## TASK INSTRUCTIONS
Find the line that contains "Task: Click on code 3AAFF012" in the entries below. Restate it and every line after it, word for word, with no pictures.

## Dataset entries

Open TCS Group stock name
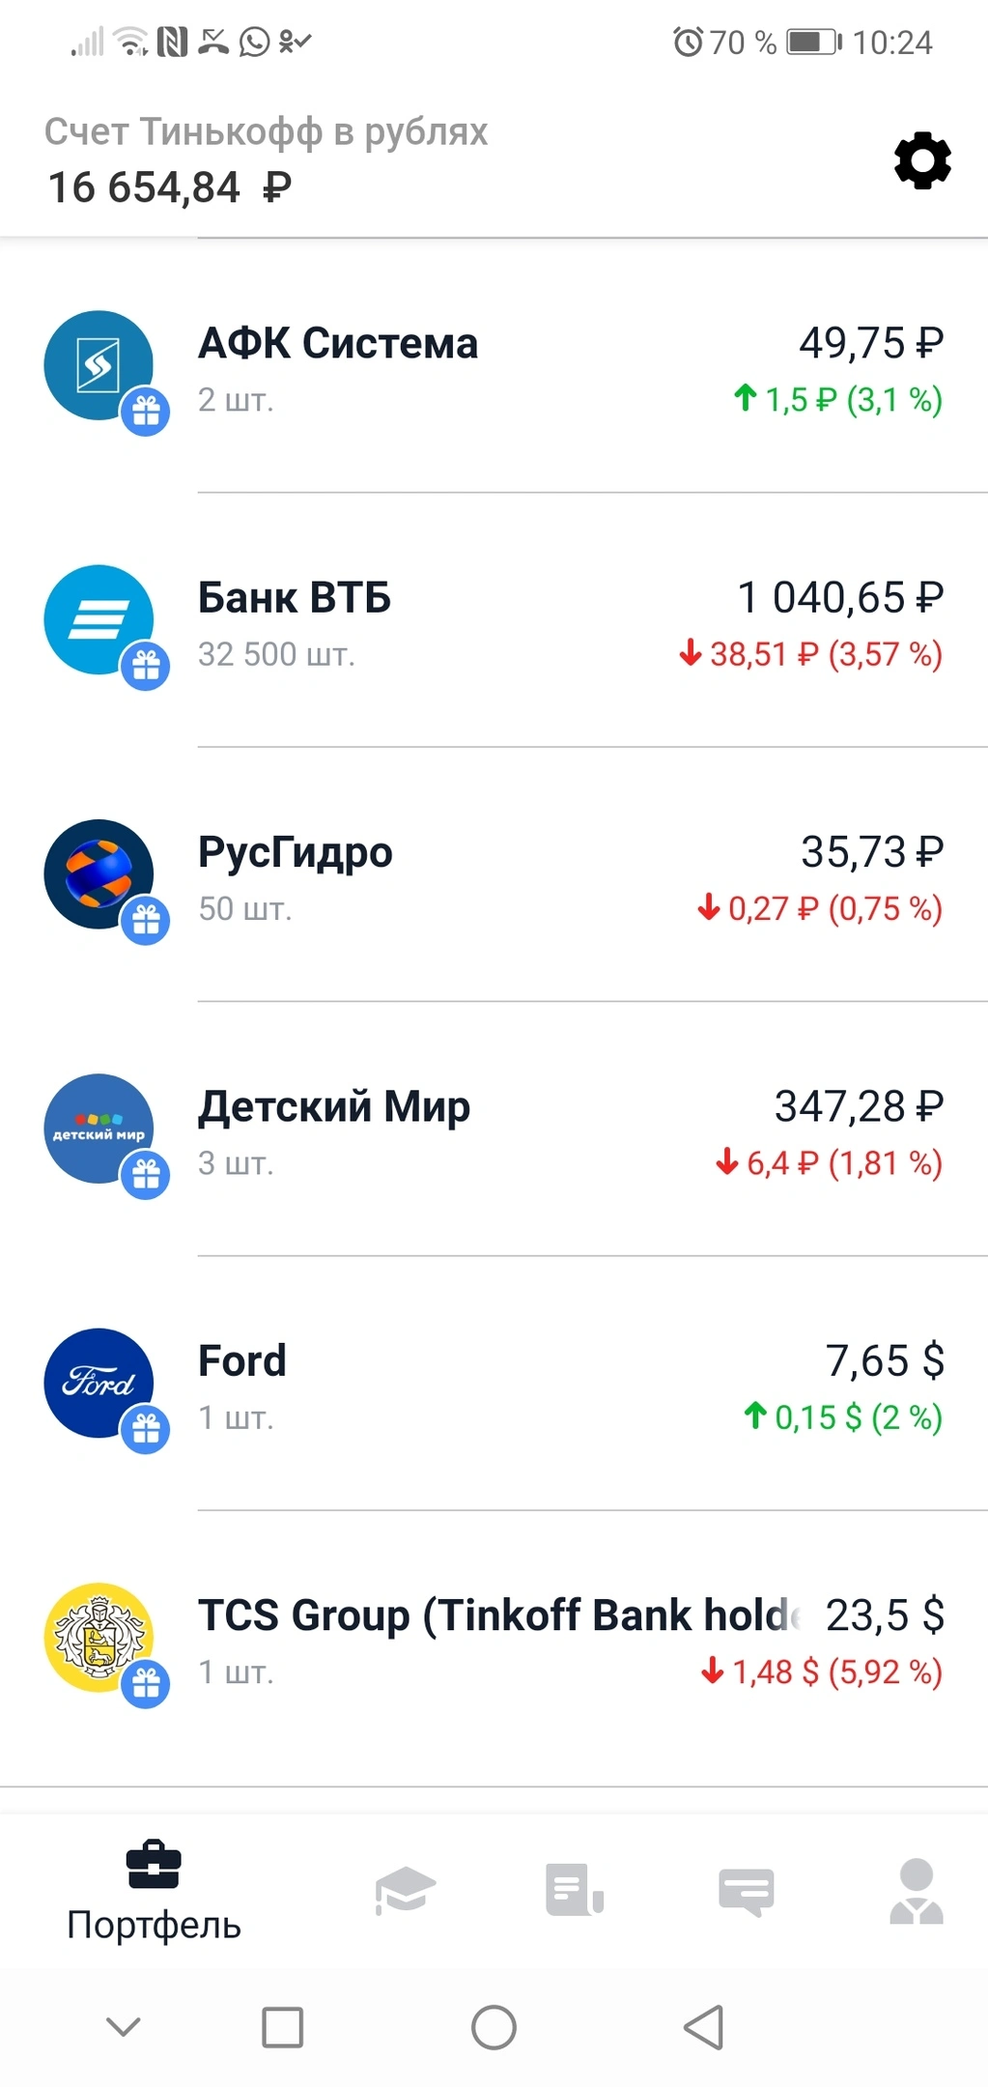The width and height of the screenshot is (988, 2087). [x=499, y=1615]
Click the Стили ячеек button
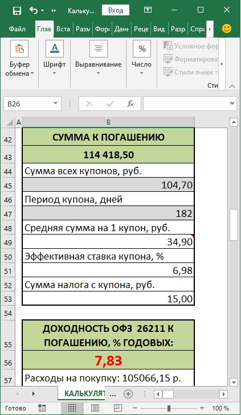Image resolution: width=241 pixels, height=415 pixels. point(191,72)
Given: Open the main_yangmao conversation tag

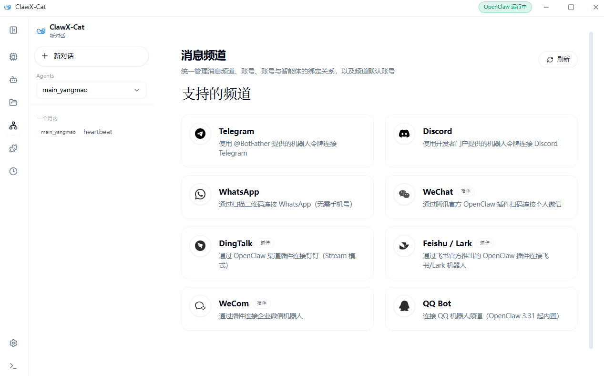Looking at the screenshot, I should point(58,132).
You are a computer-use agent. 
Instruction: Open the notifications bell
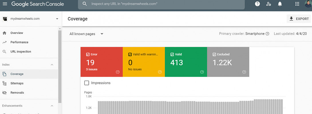click(x=280, y=4)
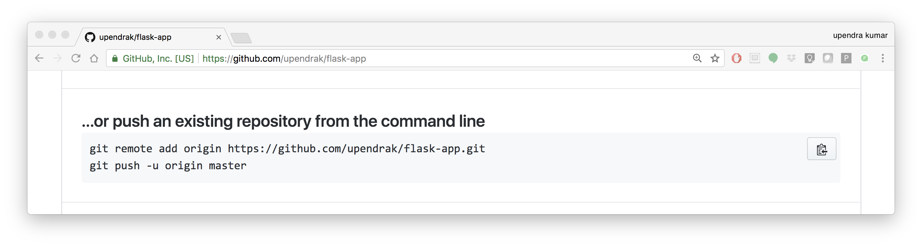Close the upendrak/flask-app tab

point(219,37)
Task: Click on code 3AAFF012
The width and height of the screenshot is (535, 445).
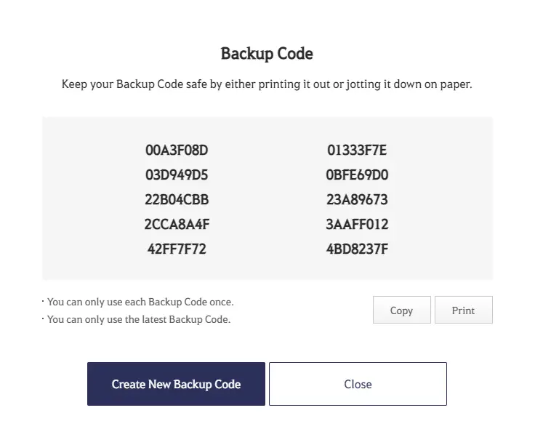Action: 357,225
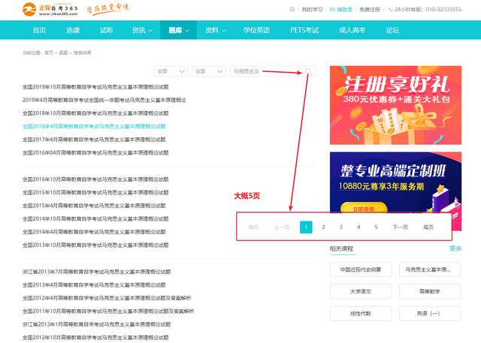Open the first 全部 dropdown filter
The width and height of the screenshot is (481, 343).
point(171,71)
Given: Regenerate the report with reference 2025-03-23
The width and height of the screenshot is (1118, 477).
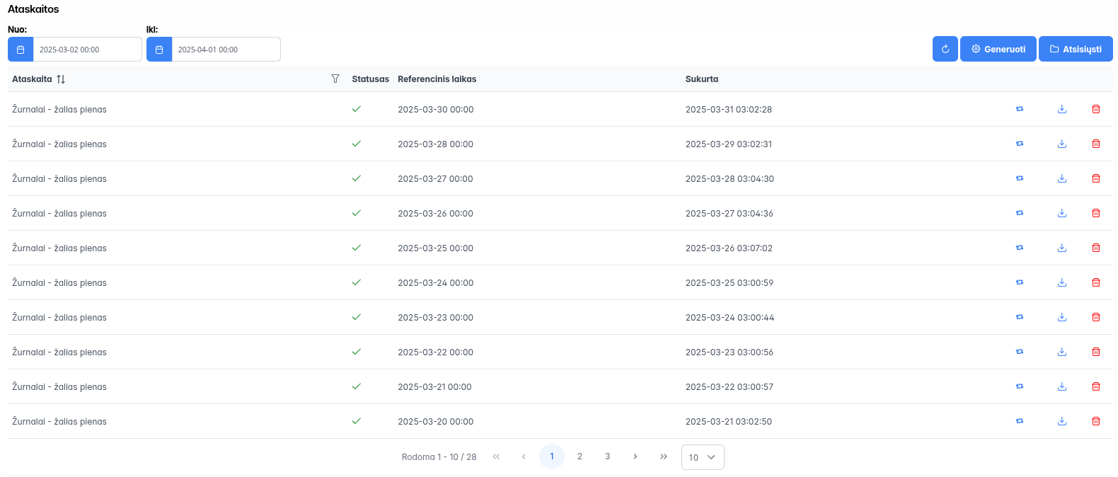Looking at the screenshot, I should (x=1020, y=317).
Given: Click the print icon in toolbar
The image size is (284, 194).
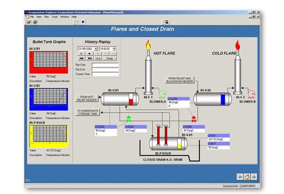Looking at the screenshot, I should 35,22.
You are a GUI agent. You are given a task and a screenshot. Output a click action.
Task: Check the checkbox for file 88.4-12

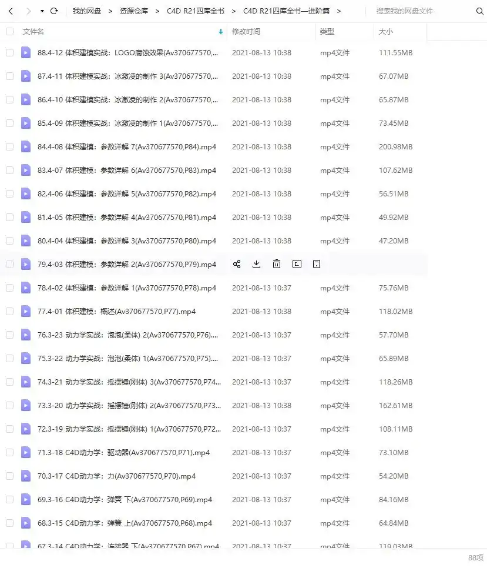click(9, 52)
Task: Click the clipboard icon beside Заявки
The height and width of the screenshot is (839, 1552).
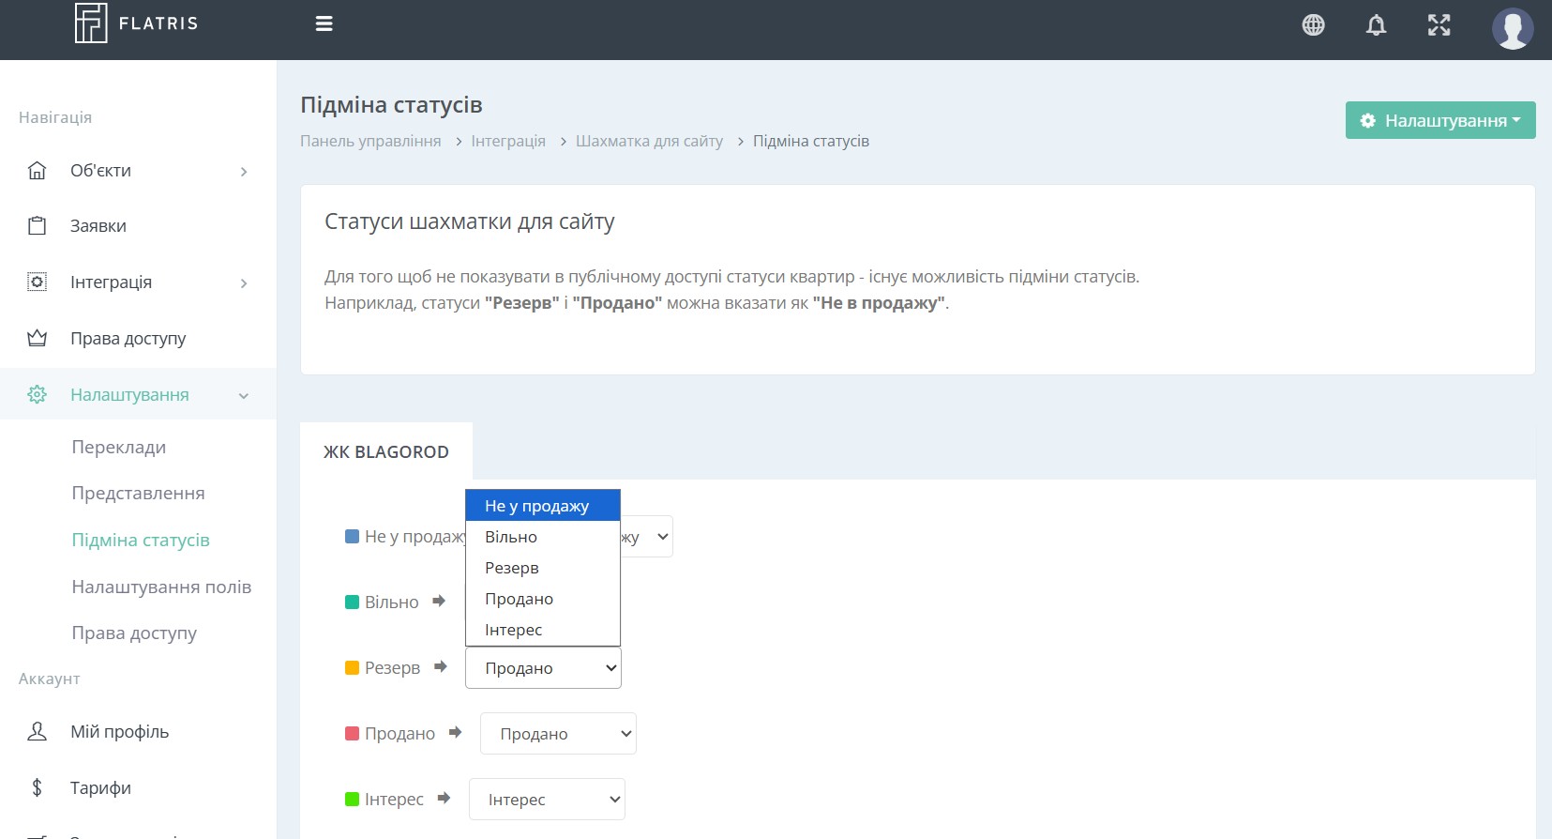Action: (38, 226)
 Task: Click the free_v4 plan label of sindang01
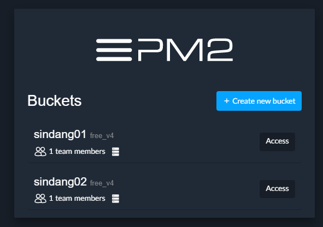click(x=102, y=136)
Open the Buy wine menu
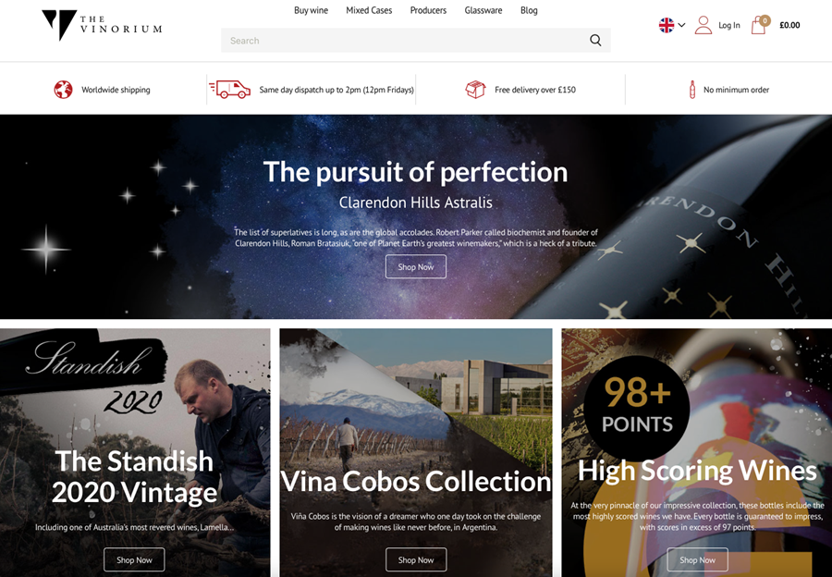Image resolution: width=832 pixels, height=577 pixels. 311,10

## ANSWER SECTION
Task: Click on code 3AAFF012
The width and height of the screenshot is (535, 445).
Action: 357,225
Open the first 全部 dropdown filter
The width and height of the screenshot is (481, 343).
point(171,71)
Given: Regenerate the report with reference 2025-03-23
The width and height of the screenshot is (1118, 477).
Looking at the screenshot, I should (x=1020, y=317).
Given: Click the print icon in toolbar
The image size is (284, 194).
Looking at the screenshot, I should 35,22.
You are a GUI agent. You are given a task and a screenshot. Output a click action.
Task: Check the checkbox for file 88.4-12

click(9, 52)
Task: Click the clipboard icon beside Заявки
The height and width of the screenshot is (839, 1552).
Action: (38, 226)
 Task: Click the free_v4 plan label of sindang01
click(x=102, y=136)
Open the Buy wine menu
Image resolution: width=832 pixels, height=577 pixels. 311,10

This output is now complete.